A cineasta, diretora e produtora paulista Joyce Prado morreu nesta quarta-feira (10), aos 38 anos. Fundadora da Oxalá Produções e considerada um dos nomes mais importantes do audiovisual negro brasileiro, ela trabalhou com artistas como Luedji Luna e Margareth Menezes. Além disso, a profissional construiu uma trajetória marcada por obras dedicadas à história da população preta, à ancestralidade e à diáspora africana. A causa da morte não foi divulgada. A despedida será amanhã (12) no Memorial Parque Jaraguá, às 11h.
Seu primeiro longa-metragem, Chico Rei Entre Nós (2020), foi laureado com o prêmio de Melhor Filme na 44ª Mostra Internacional de Cinema de São Paulo. Em 2022, Joyce concedeu uma entrevista ao Mundo da Música, na qual ela falou sobre o processo mercadológico por trás de um videoclipe, sua relação com o audiovisual e os trabalhos com Luedji Luna (“Banho de Folhas”, “3 Marias” e “Bom Mesmo é Estar Debaixo D’Água”) e Margareth Menezes (“Terra Aféfé”). As artistas lamentaram a morte de Joyce nas redes sociais.
No último ano, Joyce esteve no WME Awards recebendo, mais uma vez, a premiação como “Melhor Diretora de Videoclipe”, ela havia ganhado anteriormente em 2018 e 2021. A profissional também já havia conquistado o Music Video Festival Awards em 2020.
Sua carreira também foi marcada por uma forte presença internacional, participando de laboratórios de prestígio como o Rotterdam Lab (Holanda), Berlinale Talents (Alemanha) e Ventana Sur (Argentina). Entre seus trabalhos recentes de destaque estão a série The Beat Diáspora (YouTube Originals) e Ancestralidades (canal Arte 1).

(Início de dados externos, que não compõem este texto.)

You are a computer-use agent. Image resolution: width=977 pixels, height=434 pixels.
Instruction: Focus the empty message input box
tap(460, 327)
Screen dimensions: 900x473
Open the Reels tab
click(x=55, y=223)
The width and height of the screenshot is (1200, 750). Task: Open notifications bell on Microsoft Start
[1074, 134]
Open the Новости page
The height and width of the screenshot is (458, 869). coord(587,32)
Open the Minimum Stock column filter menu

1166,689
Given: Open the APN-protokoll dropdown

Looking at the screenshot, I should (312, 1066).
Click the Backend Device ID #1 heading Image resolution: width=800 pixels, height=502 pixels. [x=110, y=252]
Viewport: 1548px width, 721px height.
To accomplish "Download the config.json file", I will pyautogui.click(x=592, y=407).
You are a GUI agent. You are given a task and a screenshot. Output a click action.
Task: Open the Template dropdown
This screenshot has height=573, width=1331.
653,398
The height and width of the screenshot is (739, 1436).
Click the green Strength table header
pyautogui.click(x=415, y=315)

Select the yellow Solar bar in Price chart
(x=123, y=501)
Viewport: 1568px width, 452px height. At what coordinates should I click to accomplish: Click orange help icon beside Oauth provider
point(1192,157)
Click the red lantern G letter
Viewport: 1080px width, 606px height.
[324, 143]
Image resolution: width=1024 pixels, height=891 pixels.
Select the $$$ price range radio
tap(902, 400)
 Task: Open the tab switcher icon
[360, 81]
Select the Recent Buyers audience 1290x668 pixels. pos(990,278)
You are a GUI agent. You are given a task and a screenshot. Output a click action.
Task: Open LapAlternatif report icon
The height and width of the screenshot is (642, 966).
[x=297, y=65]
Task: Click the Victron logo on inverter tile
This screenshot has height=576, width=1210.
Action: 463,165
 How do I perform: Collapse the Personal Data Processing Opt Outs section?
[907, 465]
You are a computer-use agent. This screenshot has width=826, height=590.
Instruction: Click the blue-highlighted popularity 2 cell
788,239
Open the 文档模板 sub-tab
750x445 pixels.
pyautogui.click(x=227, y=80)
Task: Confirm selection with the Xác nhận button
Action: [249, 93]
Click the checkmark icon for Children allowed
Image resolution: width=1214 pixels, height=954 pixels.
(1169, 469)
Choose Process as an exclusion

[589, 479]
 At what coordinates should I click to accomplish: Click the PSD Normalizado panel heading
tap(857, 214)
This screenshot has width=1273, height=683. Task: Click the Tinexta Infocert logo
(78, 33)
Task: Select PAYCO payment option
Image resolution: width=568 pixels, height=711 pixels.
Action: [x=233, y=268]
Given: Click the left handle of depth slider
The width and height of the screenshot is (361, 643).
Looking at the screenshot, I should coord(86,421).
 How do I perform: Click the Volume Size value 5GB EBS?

Em nota, a Associação de Profissionais Negros do Audiovisual (APAN) reforçou seu compromisso em honrar a trajetória da cineasta, que foi uma das fundadoras da associação: “Joyce é uma força imensa, que seguirá iluminando nossos caminhos. Ela segue sendo uma das principais referências para o audiovisual brasileiro e para o que somos e defendemos enquanto profissionais do audiovisual negro. Sua sagacidade, doçura, força, acolhimento e senso de justiça permanecem por aqui sendo uma bússola. A APAN irá honrá-la hoje e sempre”.